Mais le consolateur, l'Esprit-Saint, que le Père enverra en mon nom, vous enseignera toutes choses, et vous rappellera tout ce que je vous ai dit.
Jean 14:26J'ai toujours rechigné à l'idée de l'école à la maison, l'enseignement par les parents, pour ceux qui ont choisi cette voie. Ce n'est pas pour moi, je le sais maintenant avec certitude. Mais j'ai une admiration sincère pour ceux et celles qui l'ont choisi. Parce que c'est une image saisissante de ce que Dieu fait avec Ses enfants par Son Esprit-Saint.

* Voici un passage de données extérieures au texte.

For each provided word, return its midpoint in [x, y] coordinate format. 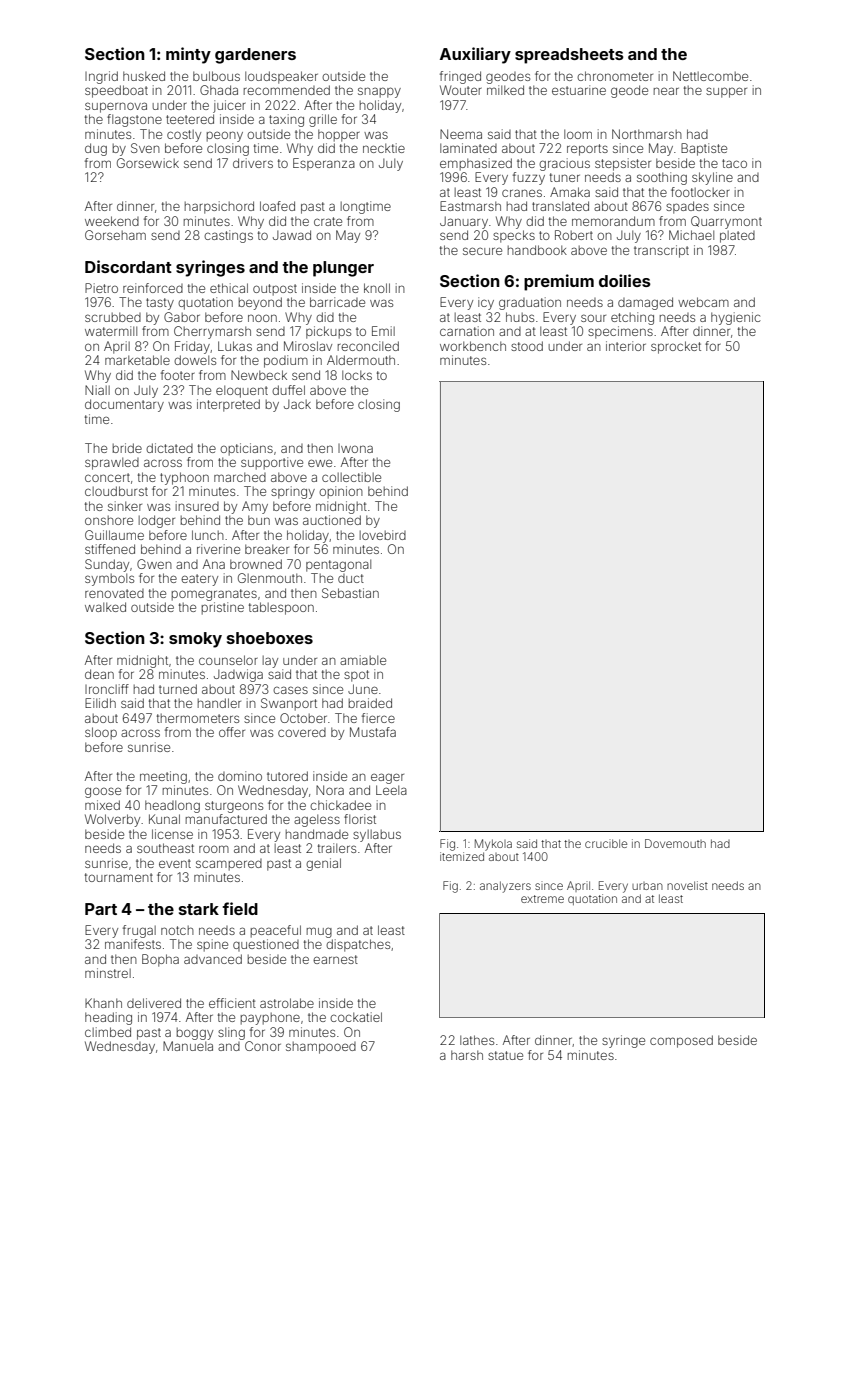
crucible [606, 843]
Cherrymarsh [212, 332]
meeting [163, 777]
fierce [378, 718]
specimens [620, 332]
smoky [195, 640]
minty [188, 55]
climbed [108, 1032]
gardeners [255, 56]
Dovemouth [675, 843]
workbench [473, 346]
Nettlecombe [710, 76]
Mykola [493, 845]
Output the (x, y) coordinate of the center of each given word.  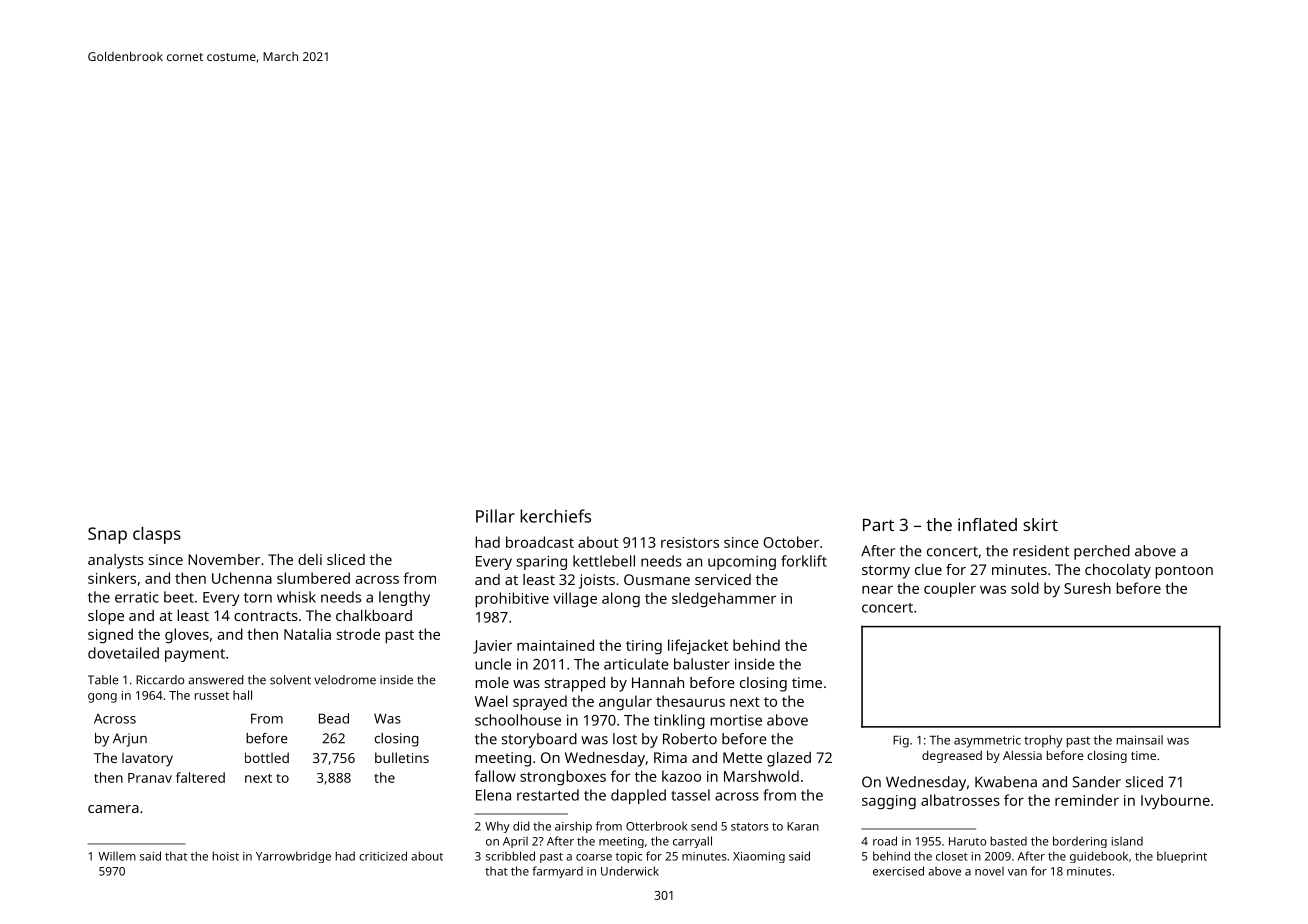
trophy (1043, 741)
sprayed (540, 703)
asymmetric (987, 741)
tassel (690, 795)
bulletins (402, 757)
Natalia (307, 634)
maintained (555, 645)
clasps (157, 535)
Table (103, 680)
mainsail (1140, 740)
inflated (987, 524)
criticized (383, 856)
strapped (575, 684)
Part (878, 525)
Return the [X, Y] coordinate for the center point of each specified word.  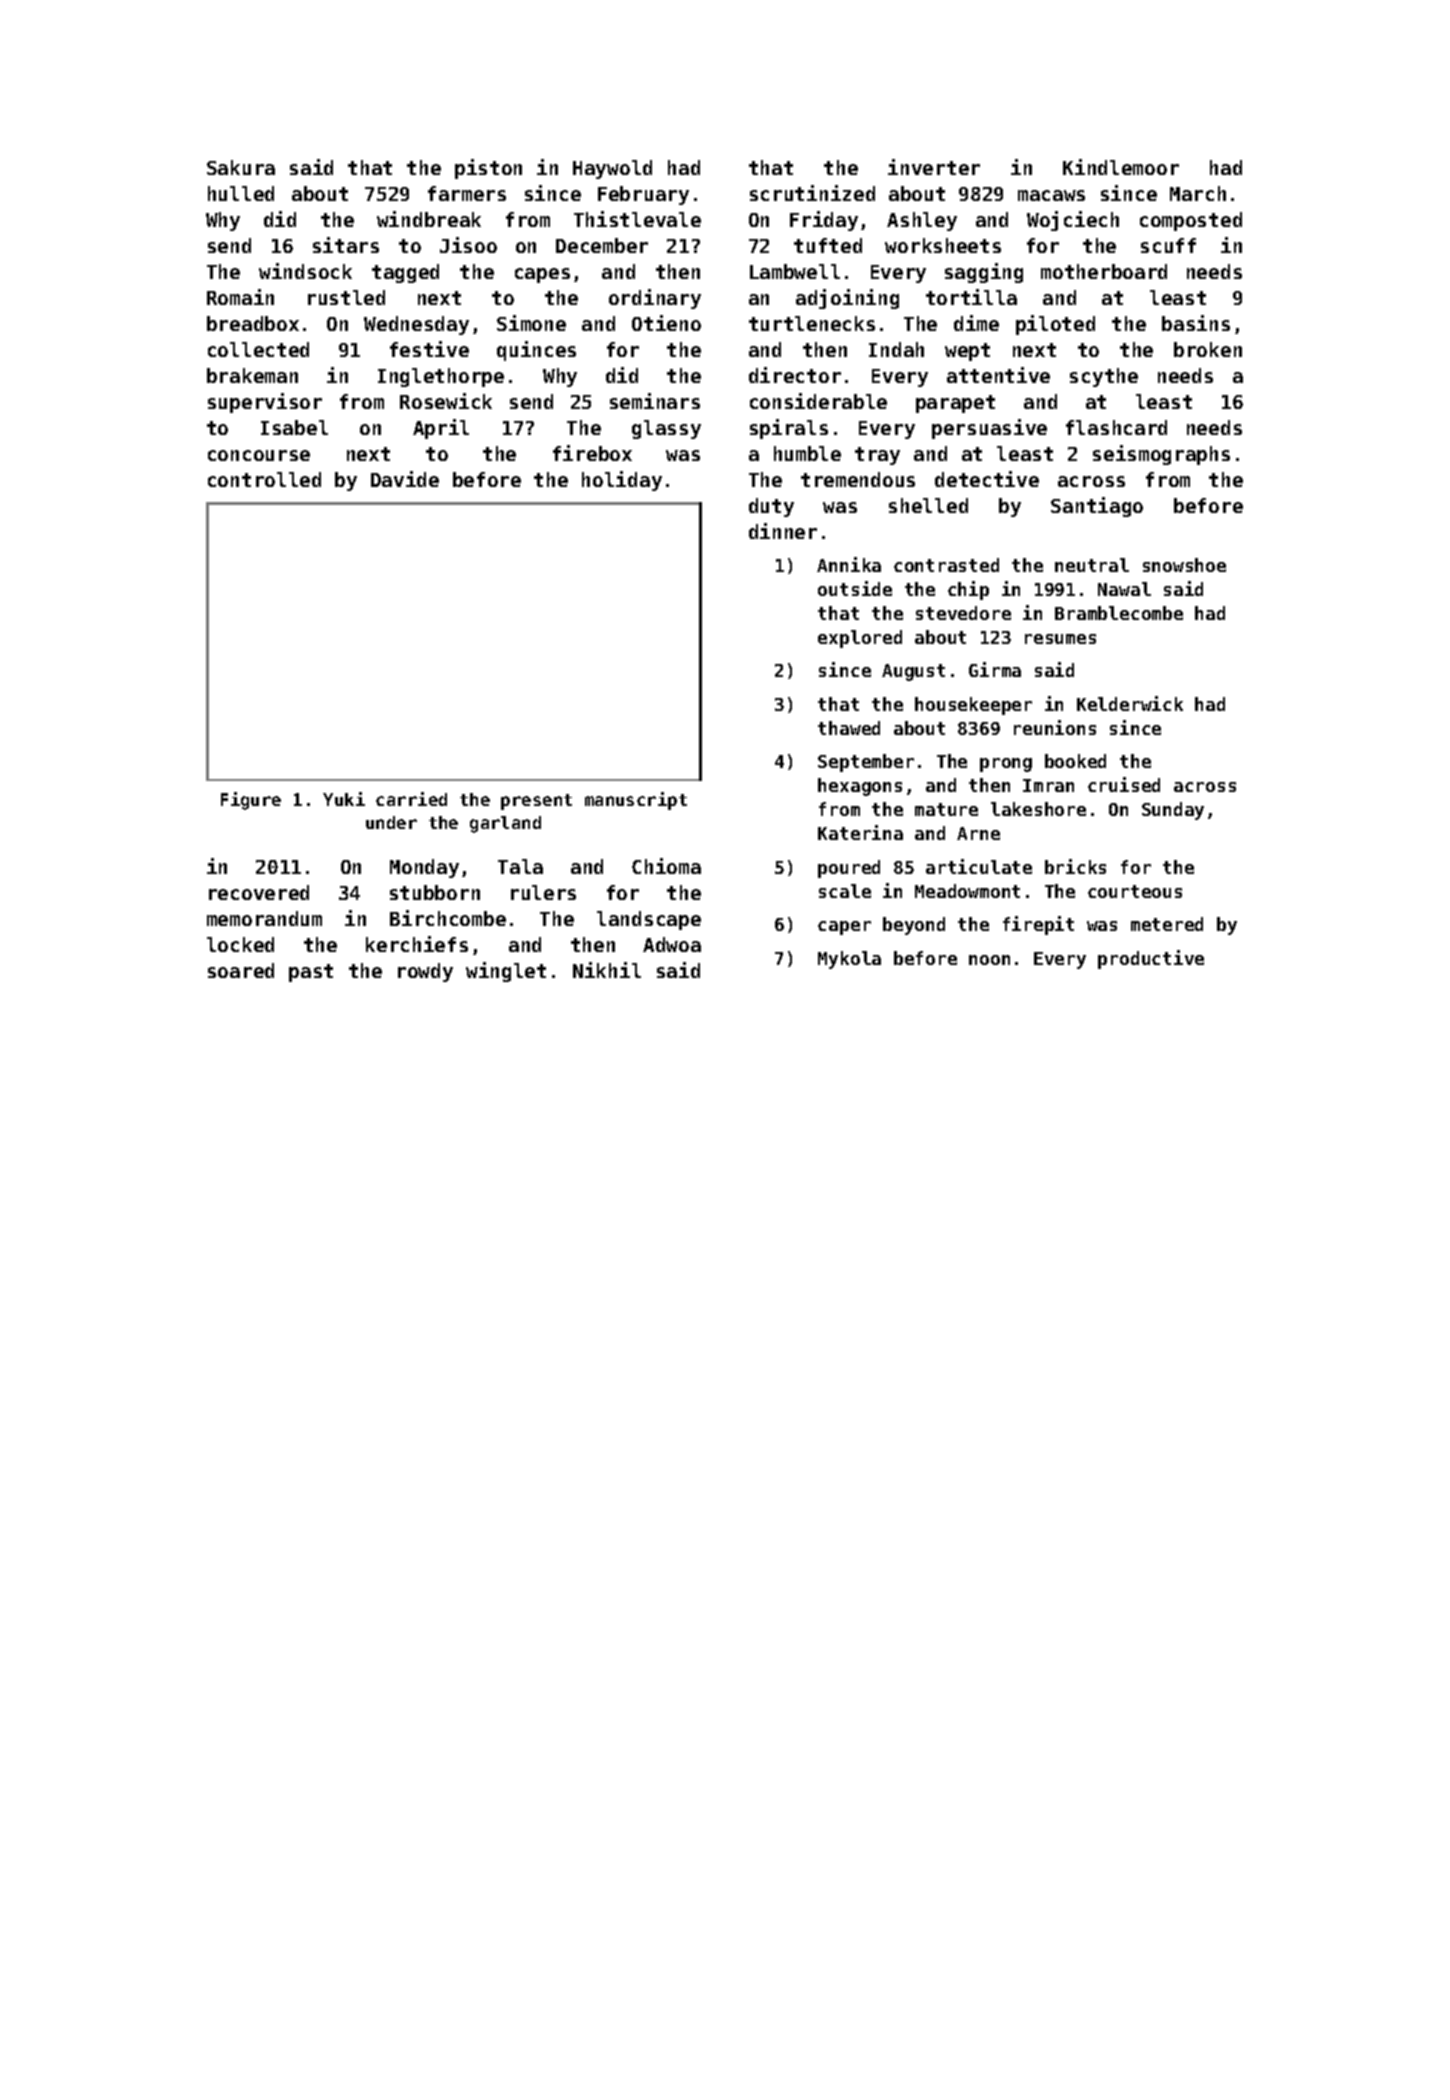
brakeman [252, 375]
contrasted [946, 565]
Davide [405, 479]
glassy [666, 429]
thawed [849, 728]
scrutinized [812, 193]
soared [241, 970]
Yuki [344, 799]
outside [855, 588]
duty [771, 507]
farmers [467, 193]
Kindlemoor [1121, 167]
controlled [264, 479]
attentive [998, 375]
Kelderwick [1130, 703]
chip [968, 590]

Il prend en charge notre éducation. Personnellement. Il ne nous inscrit pas dans le cursus général et ne nous demande pas de suivre le même rythme que tout le monde. Il connaît nos forces, nos points de blocage, nos matières préférées et celles qui nous épuisent. Et Il nous enseigne, patiemment, obstinément, avec amour, ce dont nous avons besoin pour devenir qui Il a prévu que nous soyons.
Quand on sait qu'on jouit de cette relation précieuse et particulière, d'un Enseignant qui nous connaît mieux que nous ne nous connaissons nous-mêmes, on n'a plus besoin de se comparer aux autres. On n'a plus besoin de regarder si le voisin avance plus vite, si l'amie a l'air de mieux comprendre, si quelqu'un d'autre semble avoir un cursus plus simple ou plus glorieux.
On suit le programme que Dieu nous a destiné. Uniquement. Et c'est largement suffisant.
Car nous sommes son ouvrage, ayant été créés en Jésus-Christ pour de bonnes œuvres, que Dieu a préparées d'avance, afin que nous les pratiquions.
Éphésiens 2:10Préparées d'avance. Pas improvisées au fur et à mesure de nos performances. Pas conditionnées à nos résultats scolaires. Préparées, avant même que nous ayons ouvert le premier manuel, avant même que nous ayons su lire.
L'Enseignant connaît la fin depuis le début. Et Il ne nous abandonnera pas en cours de route.